## To be done
Copy the records below word for word, from the line with "Open the Import/Export" to the line with "tap(416, 58)", including both of those lines.

++++++

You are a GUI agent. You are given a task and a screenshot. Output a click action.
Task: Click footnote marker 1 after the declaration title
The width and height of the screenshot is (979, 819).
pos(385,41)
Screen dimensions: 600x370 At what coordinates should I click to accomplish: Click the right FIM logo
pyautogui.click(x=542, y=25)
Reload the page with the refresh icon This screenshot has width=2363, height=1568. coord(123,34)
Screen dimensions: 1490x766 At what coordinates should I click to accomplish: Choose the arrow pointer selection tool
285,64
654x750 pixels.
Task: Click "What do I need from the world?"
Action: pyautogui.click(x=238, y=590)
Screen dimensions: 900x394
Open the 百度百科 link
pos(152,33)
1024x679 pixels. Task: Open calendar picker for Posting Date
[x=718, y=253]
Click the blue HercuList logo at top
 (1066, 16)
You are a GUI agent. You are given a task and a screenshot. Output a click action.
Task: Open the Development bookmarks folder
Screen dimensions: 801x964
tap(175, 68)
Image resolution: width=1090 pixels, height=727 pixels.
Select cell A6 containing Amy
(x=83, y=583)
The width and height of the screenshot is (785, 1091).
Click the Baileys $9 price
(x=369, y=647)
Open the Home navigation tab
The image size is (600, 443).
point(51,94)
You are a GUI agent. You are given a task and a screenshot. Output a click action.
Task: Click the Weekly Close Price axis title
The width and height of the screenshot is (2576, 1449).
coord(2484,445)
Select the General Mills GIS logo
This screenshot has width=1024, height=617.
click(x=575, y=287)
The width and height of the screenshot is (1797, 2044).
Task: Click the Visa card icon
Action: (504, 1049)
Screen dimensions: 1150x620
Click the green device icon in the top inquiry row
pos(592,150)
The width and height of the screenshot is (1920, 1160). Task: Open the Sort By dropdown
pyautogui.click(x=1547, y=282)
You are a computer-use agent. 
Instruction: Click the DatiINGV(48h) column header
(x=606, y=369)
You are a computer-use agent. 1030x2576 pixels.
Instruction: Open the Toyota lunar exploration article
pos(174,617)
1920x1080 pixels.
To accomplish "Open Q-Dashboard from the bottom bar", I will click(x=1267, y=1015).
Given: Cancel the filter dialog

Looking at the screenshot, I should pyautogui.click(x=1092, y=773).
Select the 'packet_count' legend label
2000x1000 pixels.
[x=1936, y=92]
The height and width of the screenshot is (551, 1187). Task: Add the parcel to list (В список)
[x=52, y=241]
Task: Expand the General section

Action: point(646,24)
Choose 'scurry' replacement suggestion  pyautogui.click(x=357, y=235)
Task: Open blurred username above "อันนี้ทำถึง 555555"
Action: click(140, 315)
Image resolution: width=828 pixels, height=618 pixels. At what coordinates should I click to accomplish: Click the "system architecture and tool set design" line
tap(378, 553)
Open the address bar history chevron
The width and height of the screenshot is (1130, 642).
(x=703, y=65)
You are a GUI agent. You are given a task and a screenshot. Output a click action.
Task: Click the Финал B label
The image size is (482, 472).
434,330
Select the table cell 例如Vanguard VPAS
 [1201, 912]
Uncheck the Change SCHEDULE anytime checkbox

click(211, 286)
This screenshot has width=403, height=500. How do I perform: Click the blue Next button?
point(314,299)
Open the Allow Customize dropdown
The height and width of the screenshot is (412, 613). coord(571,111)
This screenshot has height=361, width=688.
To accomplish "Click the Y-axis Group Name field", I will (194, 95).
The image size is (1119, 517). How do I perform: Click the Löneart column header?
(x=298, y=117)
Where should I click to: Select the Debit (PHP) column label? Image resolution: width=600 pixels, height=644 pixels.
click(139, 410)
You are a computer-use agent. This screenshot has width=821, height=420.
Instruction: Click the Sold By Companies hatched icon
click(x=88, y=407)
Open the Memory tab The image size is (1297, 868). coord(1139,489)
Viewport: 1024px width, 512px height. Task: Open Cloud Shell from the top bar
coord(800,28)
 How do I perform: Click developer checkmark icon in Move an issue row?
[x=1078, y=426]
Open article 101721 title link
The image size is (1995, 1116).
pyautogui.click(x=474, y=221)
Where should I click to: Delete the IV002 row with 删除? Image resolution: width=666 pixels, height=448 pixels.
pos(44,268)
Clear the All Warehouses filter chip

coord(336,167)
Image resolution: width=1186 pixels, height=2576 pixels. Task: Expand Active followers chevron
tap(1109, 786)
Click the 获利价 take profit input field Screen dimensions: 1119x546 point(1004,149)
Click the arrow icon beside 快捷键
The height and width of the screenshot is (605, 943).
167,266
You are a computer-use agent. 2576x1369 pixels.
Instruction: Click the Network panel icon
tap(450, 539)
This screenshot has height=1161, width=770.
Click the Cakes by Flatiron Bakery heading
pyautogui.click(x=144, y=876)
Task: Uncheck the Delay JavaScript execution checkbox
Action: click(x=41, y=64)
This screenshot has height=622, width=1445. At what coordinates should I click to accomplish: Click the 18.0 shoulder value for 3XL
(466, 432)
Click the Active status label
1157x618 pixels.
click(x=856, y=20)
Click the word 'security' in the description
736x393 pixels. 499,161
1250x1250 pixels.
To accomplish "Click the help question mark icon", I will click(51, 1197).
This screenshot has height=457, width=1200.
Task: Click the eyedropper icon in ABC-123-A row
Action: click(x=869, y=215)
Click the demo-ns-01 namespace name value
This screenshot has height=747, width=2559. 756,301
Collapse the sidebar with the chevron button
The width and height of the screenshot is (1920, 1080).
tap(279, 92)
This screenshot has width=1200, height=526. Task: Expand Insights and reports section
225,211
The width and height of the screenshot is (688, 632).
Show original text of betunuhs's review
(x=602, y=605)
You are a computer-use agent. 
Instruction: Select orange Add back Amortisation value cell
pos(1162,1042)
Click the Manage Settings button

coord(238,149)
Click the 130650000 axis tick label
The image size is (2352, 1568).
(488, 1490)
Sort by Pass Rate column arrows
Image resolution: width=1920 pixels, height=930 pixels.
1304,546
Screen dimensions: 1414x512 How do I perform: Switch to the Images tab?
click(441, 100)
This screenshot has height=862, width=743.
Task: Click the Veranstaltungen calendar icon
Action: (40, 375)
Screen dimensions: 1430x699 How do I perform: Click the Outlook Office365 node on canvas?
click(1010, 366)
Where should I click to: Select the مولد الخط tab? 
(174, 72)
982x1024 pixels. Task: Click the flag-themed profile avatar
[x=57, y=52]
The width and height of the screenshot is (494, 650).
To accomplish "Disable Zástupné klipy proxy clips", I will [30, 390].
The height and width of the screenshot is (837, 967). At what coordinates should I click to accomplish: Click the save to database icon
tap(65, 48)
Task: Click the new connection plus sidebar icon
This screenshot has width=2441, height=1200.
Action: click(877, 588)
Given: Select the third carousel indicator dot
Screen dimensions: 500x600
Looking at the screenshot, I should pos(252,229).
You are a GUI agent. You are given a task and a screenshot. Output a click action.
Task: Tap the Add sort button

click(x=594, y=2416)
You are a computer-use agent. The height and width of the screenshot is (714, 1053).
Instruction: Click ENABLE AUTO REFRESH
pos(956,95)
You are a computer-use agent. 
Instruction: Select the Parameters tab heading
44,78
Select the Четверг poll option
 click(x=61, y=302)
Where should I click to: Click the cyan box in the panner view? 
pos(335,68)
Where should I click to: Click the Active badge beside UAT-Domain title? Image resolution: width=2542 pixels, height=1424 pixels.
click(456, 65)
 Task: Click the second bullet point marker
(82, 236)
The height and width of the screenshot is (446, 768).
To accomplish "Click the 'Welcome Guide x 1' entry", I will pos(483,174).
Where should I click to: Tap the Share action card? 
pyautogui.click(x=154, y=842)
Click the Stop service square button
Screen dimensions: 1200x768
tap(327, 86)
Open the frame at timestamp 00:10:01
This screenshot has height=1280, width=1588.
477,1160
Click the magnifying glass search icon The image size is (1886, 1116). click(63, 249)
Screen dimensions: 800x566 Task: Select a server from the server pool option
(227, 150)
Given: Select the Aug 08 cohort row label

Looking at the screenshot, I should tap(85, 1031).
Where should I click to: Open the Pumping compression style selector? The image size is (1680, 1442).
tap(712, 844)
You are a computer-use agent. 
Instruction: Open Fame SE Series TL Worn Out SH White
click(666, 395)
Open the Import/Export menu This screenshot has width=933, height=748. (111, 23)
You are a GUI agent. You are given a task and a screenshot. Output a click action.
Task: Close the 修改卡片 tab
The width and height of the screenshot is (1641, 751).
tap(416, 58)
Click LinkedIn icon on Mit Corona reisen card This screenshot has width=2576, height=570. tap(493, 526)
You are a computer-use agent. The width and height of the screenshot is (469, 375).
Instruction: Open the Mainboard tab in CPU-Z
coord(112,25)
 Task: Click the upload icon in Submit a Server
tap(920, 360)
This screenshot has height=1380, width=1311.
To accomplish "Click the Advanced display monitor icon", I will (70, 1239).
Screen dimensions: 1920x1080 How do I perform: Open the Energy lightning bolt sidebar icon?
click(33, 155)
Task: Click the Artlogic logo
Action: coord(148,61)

++++++

## Result for this exercise
Open the Import/Export menu This screenshot has width=933, height=748. (111, 23)
You are a GUI agent. You are given a task and a screenshot. Output a click action.
Task: Close the 修改卡片 tab
The width and height of the screenshot is (1641, 751).
tap(416, 58)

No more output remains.